Exercise directions = Return the material exactly. Every line must stay as it is.

Data section =
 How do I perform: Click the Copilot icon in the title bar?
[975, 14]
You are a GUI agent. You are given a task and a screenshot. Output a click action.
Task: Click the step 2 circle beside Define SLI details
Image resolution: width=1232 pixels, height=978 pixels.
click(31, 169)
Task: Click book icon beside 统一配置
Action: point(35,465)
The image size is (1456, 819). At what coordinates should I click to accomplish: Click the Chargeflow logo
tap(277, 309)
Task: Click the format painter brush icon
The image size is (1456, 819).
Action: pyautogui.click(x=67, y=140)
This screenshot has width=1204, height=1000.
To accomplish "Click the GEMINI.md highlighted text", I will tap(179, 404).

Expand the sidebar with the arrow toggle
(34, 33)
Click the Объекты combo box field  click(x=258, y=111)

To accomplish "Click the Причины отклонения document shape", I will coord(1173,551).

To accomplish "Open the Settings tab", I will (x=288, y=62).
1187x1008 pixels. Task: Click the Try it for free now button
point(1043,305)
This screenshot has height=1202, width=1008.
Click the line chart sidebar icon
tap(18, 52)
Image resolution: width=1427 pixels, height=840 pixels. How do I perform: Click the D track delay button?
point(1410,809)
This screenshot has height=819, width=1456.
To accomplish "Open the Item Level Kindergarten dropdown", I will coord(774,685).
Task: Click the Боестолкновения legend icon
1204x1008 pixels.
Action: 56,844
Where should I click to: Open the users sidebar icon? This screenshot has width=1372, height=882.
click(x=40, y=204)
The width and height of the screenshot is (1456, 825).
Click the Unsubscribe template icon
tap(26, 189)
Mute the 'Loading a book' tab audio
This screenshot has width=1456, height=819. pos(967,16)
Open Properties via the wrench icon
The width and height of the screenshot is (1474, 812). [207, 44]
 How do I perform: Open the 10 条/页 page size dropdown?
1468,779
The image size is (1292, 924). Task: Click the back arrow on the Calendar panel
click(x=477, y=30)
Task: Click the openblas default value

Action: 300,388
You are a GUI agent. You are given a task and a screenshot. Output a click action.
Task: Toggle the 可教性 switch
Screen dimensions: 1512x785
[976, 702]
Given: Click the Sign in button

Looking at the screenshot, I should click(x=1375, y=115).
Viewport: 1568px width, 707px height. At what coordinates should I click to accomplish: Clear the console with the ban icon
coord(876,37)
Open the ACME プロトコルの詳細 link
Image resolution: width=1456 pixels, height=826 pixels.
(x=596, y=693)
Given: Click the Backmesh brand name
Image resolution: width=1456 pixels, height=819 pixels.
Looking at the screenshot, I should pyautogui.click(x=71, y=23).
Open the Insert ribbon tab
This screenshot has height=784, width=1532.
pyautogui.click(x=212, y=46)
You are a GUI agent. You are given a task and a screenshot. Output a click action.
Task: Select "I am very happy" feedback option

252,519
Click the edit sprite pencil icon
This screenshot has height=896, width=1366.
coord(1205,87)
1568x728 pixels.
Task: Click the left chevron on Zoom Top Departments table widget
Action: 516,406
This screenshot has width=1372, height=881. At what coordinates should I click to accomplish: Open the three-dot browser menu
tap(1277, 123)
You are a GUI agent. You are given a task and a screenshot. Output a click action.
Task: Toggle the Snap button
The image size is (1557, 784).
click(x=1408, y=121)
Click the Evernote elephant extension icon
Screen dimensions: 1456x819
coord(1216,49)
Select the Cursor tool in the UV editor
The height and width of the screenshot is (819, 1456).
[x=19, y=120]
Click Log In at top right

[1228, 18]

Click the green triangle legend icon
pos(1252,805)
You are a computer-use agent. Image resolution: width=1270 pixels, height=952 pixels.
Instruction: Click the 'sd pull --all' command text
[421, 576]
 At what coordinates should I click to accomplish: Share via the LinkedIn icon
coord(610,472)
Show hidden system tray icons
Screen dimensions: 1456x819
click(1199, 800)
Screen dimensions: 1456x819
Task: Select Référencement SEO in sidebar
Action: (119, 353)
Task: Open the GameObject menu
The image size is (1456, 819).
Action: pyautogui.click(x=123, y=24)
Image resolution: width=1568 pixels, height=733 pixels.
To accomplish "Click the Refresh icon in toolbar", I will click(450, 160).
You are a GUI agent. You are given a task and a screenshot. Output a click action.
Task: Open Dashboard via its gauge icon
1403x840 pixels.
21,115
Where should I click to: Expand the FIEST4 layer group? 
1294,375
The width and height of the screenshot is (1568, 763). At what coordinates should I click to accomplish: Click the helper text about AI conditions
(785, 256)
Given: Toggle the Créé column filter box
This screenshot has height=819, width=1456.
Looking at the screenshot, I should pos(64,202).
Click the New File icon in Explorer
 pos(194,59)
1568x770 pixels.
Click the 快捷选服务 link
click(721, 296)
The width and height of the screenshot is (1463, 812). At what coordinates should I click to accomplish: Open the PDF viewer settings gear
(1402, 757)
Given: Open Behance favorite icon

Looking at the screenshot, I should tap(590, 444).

Result of the exercise =
 How do I perform: Click the Copilot icon in the title bar?
[975, 14]
You are a GUI agent. You are given a task and a screenshot. Output a click action.
Task: Click the step 2 circle beside Define SLI details
Image resolution: width=1232 pixels, height=978 pixels.
click(31, 169)
Task: Click book icon beside 统一配置
Action: point(35,465)
The image size is (1456, 819). At what coordinates should I click to accomplish: Click the Chargeflow logo
tap(277, 309)
Task: Click the format painter brush icon
The image size is (1456, 819).
Action: pyautogui.click(x=67, y=140)
This screenshot has width=1204, height=1000.
To accomplish "Click the GEMINI.md highlighted text", I will tap(179, 404).

Expand the sidebar with the arrow toggle
(34, 33)
Click the Объекты combo box field  click(x=258, y=111)

To accomplish "Click the Причины отклонения document shape", I will coord(1173,551).

To accomplish "Open the Settings tab", I will (x=288, y=62).
1187x1008 pixels. Task: Click the Try it for free now button
point(1043,305)
This screenshot has height=1202, width=1008.
Click the line chart sidebar icon
tap(18, 52)
Image resolution: width=1427 pixels, height=840 pixels. How do I perform: Click the D track delay button?
point(1410,809)
This screenshot has height=819, width=1456.
To accomplish "Open the Item Level Kindergarten dropdown", I will coord(774,685).
Task: Click the Боестолкновения legend icon
1204x1008 pixels.
Action: 56,844
Where should I click to: Open the users sidebar icon? This screenshot has width=1372, height=882.
click(x=40, y=204)
The width and height of the screenshot is (1456, 825).
Click the Unsubscribe template icon
tap(26, 189)
Mute the 'Loading a book' tab audio
This screenshot has width=1456, height=819. pos(967,16)
Open Properties via the wrench icon
The width and height of the screenshot is (1474, 812). [207, 44]
 How do I perform: Open the 10 条/页 page size dropdown?
1468,779
The image size is (1292, 924). Task: Click the back arrow on the Calendar panel
click(x=477, y=30)
Task: Click the openblas default value

Action: 300,388
You are a GUI agent. You are given a task and a screenshot. Output a click action.
Task: Toggle the 可教性 switch
Screen dimensions: 1512x785
[976, 702]
Given: Click the Sign in button

Looking at the screenshot, I should click(x=1375, y=115).
Viewport: 1568px width, 707px height. At what coordinates should I click to accomplish: Clear the console with the ban icon
coord(876,37)
Open the ACME プロトコルの詳細 link
Image resolution: width=1456 pixels, height=826 pixels.
(x=596, y=693)
Given: Click the Backmesh brand name
Image resolution: width=1456 pixels, height=819 pixels.
Looking at the screenshot, I should pyautogui.click(x=71, y=23).
Open the Insert ribbon tab
This screenshot has height=784, width=1532.
pyautogui.click(x=212, y=46)
You are a GUI agent. You are given a task and a screenshot. Output a click action.
Task: Select "I am very happy" feedback option

252,519
Click the edit sprite pencil icon
This screenshot has height=896, width=1366.
coord(1205,87)
1568x728 pixels.
Task: Click the left chevron on Zoom Top Departments table widget
Action: 516,406
This screenshot has width=1372, height=881. At what coordinates should I click to accomplish: Open the three-dot browser menu
tap(1277, 123)
You are a GUI agent. You are given a task and a screenshot. Output a click action.
Task: Toggle the Snap button
The image size is (1557, 784).
click(x=1408, y=121)
Click the Evernote elephant extension icon
Screen dimensions: 1456x819
coord(1216,49)
Select the Cursor tool in the UV editor
The height and width of the screenshot is (819, 1456).
[x=19, y=120]
Click Log In at top right

[1228, 18]

Click the green triangle legend icon
pos(1252,805)
You are a computer-use agent. Image resolution: width=1270 pixels, height=952 pixels.
Instruction: Click the 'sd pull --all' command text
[421, 576]
 At what coordinates should I click to accomplish: Share via the LinkedIn icon
coord(610,472)
Show hidden system tray icons
Screen dimensions: 1456x819
click(1199, 800)
Screen dimensions: 1456x819
Task: Select Référencement SEO in sidebar
Action: (119, 353)
Task: Open the GameObject menu
The image size is (1456, 819).
Action: pyautogui.click(x=123, y=24)
Image resolution: width=1568 pixels, height=733 pixels.
To accomplish "Click the Refresh icon in toolbar", I will click(450, 160).
You are a GUI agent. You are given a task and a screenshot. Output a click action.
Task: Open Dashboard via its gauge icon
1403x840 pixels.
21,115
Where should I click to: Expand the FIEST4 layer group? 
1294,375
The width and height of the screenshot is (1568, 763). At what coordinates should I click to accomplish: Click the helper text about AI conditions
(785, 256)
Given: Toggle the Créé column filter box
This screenshot has height=819, width=1456.
Looking at the screenshot, I should pos(64,202).
Click the New File icon in Explorer
 pos(194,59)
1568x770 pixels.
Click the 快捷选服务 link
click(721, 296)
The width and height of the screenshot is (1463, 812). At what coordinates should I click to accomplish: Open the PDF viewer settings gear
(1402, 757)
Given: Open Behance favorite icon

Looking at the screenshot, I should tap(590, 444).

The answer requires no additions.